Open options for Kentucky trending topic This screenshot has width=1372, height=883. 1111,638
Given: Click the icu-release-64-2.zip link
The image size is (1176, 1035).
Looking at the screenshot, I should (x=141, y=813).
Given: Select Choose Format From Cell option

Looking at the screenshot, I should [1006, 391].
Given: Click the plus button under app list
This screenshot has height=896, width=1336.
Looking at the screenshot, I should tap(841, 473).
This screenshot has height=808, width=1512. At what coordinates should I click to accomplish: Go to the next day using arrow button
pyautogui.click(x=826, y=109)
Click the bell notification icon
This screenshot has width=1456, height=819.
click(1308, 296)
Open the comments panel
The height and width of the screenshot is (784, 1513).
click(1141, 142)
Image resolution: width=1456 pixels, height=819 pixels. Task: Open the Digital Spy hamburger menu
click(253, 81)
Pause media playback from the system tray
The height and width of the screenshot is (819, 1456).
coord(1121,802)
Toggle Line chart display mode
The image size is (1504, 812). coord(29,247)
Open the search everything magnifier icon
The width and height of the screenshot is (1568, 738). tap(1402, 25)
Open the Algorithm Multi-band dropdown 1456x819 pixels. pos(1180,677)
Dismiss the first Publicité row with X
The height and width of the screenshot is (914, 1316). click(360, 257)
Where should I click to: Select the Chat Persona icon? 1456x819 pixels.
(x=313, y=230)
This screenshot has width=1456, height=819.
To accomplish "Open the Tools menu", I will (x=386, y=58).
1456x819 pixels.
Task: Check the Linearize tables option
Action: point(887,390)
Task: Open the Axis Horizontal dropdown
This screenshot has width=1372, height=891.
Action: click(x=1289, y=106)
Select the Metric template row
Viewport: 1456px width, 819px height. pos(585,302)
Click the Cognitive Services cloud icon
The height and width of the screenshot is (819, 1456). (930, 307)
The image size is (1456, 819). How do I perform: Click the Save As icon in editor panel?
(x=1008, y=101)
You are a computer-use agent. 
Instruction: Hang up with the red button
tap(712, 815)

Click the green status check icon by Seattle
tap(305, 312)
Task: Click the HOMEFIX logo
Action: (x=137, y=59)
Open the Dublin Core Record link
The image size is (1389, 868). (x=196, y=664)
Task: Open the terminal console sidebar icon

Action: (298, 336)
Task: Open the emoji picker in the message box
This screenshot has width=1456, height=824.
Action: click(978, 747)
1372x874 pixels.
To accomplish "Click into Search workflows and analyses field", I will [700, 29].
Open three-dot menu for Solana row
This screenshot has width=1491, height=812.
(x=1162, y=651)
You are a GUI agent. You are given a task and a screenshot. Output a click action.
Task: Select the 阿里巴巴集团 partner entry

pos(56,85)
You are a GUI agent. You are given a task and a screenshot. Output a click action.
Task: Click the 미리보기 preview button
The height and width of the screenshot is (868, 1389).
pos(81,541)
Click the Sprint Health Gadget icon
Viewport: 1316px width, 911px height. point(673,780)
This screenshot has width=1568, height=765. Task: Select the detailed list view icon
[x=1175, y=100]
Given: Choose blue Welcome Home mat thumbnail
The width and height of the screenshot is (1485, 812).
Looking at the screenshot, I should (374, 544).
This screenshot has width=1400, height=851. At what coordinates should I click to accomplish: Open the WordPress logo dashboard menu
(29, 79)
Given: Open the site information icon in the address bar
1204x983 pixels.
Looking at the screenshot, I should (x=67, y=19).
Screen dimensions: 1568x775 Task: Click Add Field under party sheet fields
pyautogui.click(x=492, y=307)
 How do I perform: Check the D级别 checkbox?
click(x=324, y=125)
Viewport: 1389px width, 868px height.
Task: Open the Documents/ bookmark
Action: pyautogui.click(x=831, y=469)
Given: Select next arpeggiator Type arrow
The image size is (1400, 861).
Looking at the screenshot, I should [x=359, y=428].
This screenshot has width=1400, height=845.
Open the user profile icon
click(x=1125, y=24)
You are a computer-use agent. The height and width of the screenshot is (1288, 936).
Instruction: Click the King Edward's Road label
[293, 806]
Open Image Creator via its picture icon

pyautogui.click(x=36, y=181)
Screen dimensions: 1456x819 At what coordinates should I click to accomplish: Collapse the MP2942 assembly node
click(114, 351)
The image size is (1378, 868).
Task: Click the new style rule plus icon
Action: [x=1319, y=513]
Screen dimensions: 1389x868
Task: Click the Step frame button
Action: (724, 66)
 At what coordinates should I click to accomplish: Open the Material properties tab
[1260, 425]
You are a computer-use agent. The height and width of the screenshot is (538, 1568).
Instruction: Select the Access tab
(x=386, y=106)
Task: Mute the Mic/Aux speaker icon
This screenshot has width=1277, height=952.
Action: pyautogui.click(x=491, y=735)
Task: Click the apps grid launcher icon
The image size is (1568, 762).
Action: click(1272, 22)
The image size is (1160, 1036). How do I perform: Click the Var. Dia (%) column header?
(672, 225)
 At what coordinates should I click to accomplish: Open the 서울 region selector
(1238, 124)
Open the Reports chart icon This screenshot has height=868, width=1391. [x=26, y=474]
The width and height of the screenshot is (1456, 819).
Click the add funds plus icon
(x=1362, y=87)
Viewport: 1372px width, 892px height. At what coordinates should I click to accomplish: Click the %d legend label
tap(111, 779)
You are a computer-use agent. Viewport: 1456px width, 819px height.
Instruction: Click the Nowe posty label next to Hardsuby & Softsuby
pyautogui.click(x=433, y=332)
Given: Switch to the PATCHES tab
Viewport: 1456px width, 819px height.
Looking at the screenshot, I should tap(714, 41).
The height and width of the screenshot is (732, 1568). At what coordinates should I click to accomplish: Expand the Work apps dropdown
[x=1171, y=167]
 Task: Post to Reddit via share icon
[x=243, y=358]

##############################

* _Work task_:
Write down every record shown above precisely.

* _Completed task_:
Open options for Kentucky trending topic This screenshot has width=1372, height=883. 1111,638
Given: Click the icu-release-64-2.zip link
The image size is (1176, 1035).
Looking at the screenshot, I should (x=141, y=813).
Given: Select Choose Format From Cell option

Looking at the screenshot, I should [1006, 391].
Given: Click the plus button under app list
This screenshot has height=896, width=1336.
Looking at the screenshot, I should tap(841, 473).
This screenshot has height=808, width=1512. At what coordinates should I click to accomplish: Go to the next day using arrow button
pyautogui.click(x=826, y=109)
Click the bell notification icon
This screenshot has width=1456, height=819.
click(1308, 296)
Open the comments panel
The height and width of the screenshot is (784, 1513).
click(1141, 142)
Image resolution: width=1456 pixels, height=819 pixels. Task: Open the Digital Spy hamburger menu
click(253, 81)
Pause media playback from the system tray
The height and width of the screenshot is (819, 1456).
coord(1121,802)
Toggle Line chart display mode
The image size is (1504, 812). coord(29,247)
Open the search everything magnifier icon
The width and height of the screenshot is (1568, 738). tap(1402, 25)
Open the Algorithm Multi-band dropdown 1456x819 pixels. pos(1180,677)
Dismiss the first Publicité row with X
The height and width of the screenshot is (914, 1316). click(360, 257)
Where should I click to: Select the Chat Persona icon? 1456x819 pixels.
(x=313, y=230)
This screenshot has width=1456, height=819.
To accomplish "Open the Tools menu", I will (x=386, y=58).
1456x819 pixels.
Task: Check the Linearize tables option
Action: point(887,390)
Task: Open the Axis Horizontal dropdown
This screenshot has width=1372, height=891.
Action: click(x=1289, y=106)
Select the Metric template row
Viewport: 1456px width, 819px height. pos(585,302)
Click the Cognitive Services cloud icon
The height and width of the screenshot is (819, 1456). (930, 307)
The image size is (1456, 819). How do I perform: Click the Save As icon in editor panel?
(x=1008, y=101)
You are a computer-use agent. 
Instruction: Hang up with the red button
tap(712, 815)

Click the green status check icon by Seattle
tap(305, 312)
Task: Click the HOMEFIX logo
Action: (x=137, y=59)
Open the Dublin Core Record link
The image size is (1389, 868). (x=196, y=664)
Task: Open the terminal console sidebar icon

Action: (298, 336)
Task: Open the emoji picker in the message box
This screenshot has width=1456, height=824.
Action: click(978, 747)
1372x874 pixels.
To accomplish "Click into Search workflows and analyses field", I will [700, 29].
Open three-dot menu for Solana row
This screenshot has width=1491, height=812.
(x=1162, y=651)
You are a GUI agent. You are given a task and a screenshot. Output a click action.
Task: Select the 阿里巴巴集团 partner entry

pos(56,85)
You are a GUI agent. You are given a task and a screenshot. Output a click action.
Task: Click the 미리보기 preview button
The height and width of the screenshot is (868, 1389).
pos(81,541)
Click the Sprint Health Gadget icon
Viewport: 1316px width, 911px height. point(673,780)
This screenshot has width=1568, height=765. Task: Select the detailed list view icon
[x=1175, y=100]
Given: Choose blue Welcome Home mat thumbnail
The width and height of the screenshot is (1485, 812).
Looking at the screenshot, I should (374, 544).
This screenshot has width=1400, height=851. At what coordinates should I click to accomplish: Open the WordPress logo dashboard menu
(29, 79)
Given: Open the site information icon in the address bar
1204x983 pixels.
Looking at the screenshot, I should (x=67, y=19).
Screen dimensions: 1568x775 Task: Click Add Field under party sheet fields
pyautogui.click(x=492, y=307)
 How do I perform: Check the D级别 checkbox?
click(x=324, y=125)
Viewport: 1389px width, 868px height.
Task: Open the Documents/ bookmark
Action: pyautogui.click(x=831, y=469)
Given: Select next arpeggiator Type arrow
The image size is (1400, 861).
Looking at the screenshot, I should [x=359, y=428].
This screenshot has width=1400, height=845.
Open the user profile icon
click(x=1125, y=24)
You are a computer-use agent. The height and width of the screenshot is (1288, 936).
Instruction: Click the King Edward's Road label
[293, 806]
Open Image Creator via its picture icon

pyautogui.click(x=36, y=181)
Screen dimensions: 1456x819 At what coordinates should I click to accomplish: Collapse the MP2942 assembly node
click(114, 351)
The image size is (1378, 868).
Task: Click the new style rule plus icon
Action: [x=1319, y=513]
Screen dimensions: 1389x868
Task: Click the Step frame button
Action: (724, 66)
 At what coordinates should I click to accomplish: Open the Material properties tab
[1260, 425]
You are a computer-use agent. The height and width of the screenshot is (538, 1568).
Instruction: Select the Access tab
(x=386, y=106)
Task: Mute the Mic/Aux speaker icon
This screenshot has width=1277, height=952.
Action: pyautogui.click(x=491, y=735)
Task: Click the apps grid launcher icon
The image size is (1568, 762).
Action: click(1272, 22)
The image size is (1160, 1036). How do I perform: Click the Var. Dia (%) column header?
(672, 225)
 At what coordinates should I click to accomplish: Open the 서울 region selector
(1238, 124)
Open the Reports chart icon This screenshot has height=868, width=1391. [x=26, y=474]
The width and height of the screenshot is (1456, 819).
Click the add funds plus icon
(x=1362, y=87)
Viewport: 1372px width, 892px height. At what coordinates should I click to accomplish: Click the %d legend label
tap(111, 779)
You are a computer-use agent. Viewport: 1456px width, 819px height.
Instruction: Click the Nowe posty label next to Hardsuby & Softsuby
pyautogui.click(x=433, y=332)
Given: Switch to the PATCHES tab
Viewport: 1456px width, 819px height.
Looking at the screenshot, I should tap(714, 41).
The height and width of the screenshot is (732, 1568). At what coordinates should I click to accomplish: Expand the Work apps dropdown
[x=1171, y=167]
 Task: Post to Reddit via share icon
[x=243, y=358]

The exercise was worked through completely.